# Anyone listening to dubstep?



## *deleted* (Nov 19, 2010)

I find it a relief to listen to the dubstep remixes. I think it is the only time I actually feel a bit of something. 
Anyone else listening to dubstep?


----------



## feelingunreal (Dec 29, 2010)

kikki said:


> I find it a relief to listen to the dubstep remixes. I think it is the only time I actually feel a bit of something.
> Anyone else listening to dubstep?


I find it extremely helpful to listen to music, it really gets my head in order and helps me focus, sometimes. Other times I find the repetitive beats (especially in dubstep) can cause me to feel extremely disoriented, specifically if I'm already experiencing anxiety when I start listening to it. But if it helps you then that's great


----------



## Minerva8979 (Jan 30, 2010)

lol..I remember how dubstep like blew up where I live, my friends were all starting to dj it and I was like "what is this wonderful sound?". I like it, but sometimes it does make me feel like I'm on a bad trip, especially with "grime" dubstep, but that's what is fun about the sound, it's so heavy.

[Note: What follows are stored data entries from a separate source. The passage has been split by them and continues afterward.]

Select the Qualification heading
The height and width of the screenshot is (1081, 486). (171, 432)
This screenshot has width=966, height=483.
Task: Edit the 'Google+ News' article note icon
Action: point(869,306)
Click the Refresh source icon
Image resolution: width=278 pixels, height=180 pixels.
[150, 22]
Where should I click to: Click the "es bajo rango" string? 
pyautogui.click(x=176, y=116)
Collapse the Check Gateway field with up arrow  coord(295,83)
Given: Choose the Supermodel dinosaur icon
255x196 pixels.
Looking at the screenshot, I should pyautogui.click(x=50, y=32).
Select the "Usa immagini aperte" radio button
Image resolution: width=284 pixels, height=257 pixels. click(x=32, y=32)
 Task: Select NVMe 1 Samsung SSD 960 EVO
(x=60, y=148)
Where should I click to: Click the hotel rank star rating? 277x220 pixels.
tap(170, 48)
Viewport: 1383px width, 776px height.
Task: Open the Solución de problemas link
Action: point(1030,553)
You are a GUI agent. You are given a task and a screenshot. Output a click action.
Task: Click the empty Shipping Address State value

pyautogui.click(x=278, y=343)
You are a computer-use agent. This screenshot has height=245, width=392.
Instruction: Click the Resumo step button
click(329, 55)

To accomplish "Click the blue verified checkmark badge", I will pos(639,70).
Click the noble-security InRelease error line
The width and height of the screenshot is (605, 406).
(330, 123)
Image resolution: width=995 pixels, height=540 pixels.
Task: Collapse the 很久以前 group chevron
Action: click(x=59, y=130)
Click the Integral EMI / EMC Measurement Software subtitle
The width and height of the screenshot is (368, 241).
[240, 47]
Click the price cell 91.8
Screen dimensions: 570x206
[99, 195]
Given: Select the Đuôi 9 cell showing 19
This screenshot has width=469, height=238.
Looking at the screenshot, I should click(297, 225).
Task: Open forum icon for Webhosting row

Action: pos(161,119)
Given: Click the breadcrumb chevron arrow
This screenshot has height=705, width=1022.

I love it as a genre, it's interesting to see it infiltrate mainstream music, like techno beats have. I like electro music in general, especially trance. It's always been comforting to me, a "millenium" kid raised on techno.lol
Especially with the DR, it calms me down, and I find myself relating to the lulling monotony of it.


----------



## *deleted* (Nov 19, 2010)

Minerva8979 said:


> Especially with the DR, it calms me down, and I find myself relating to the lulling monotony of it.


Agreed. Totally.


----------



## PositiveThinking! (Mar 5, 2010)

kikki said:


> I find it a relief to listen to the dubstep remixes. I think it is the only time I actually feel a bit of something.
> Anyone else listening to dubstep?


Yep, the only music style I listen to actually, along with Psytrance


----------



## *deleted* (Nov 19, 2010)

PositiveThinking! said:


> Yep, the only music style I listen to actually, along with Psytrance


Psytrance? Sounds good!
Mind giving me some links?


----------



## *deleted* (Nov 19, 2010)

PositiveThinking! said:


> Yep, the only music style I listen to actually, along with Psytrance


Psytrance? Sounds good!
Mind giving me some links?


----------



## *deleted* (Nov 19, 2010)

PositiveThinking! said:


> Yep, the only music style I listen to actually, along with Psytrance


Psytrance? Sounds good!
Mind giving me some links?


----------



## voidvoid (Sep 5, 2008)

This is a band that I like that I guess you can call Shoegaze/Grime/Electronica/Dubstep lol:






Scarier video, brilliant madness:

[media]http://www.youtube.com/watch?v=kwMc91DQXHU

My prefered video version, watch it in fullscreen and loud:


----------



## voidvoid (Sep 5, 2008)

Another track (nudity): 




Another track: 




Official video for above track (nudity): 




Could not embed more video for some reason, so only links.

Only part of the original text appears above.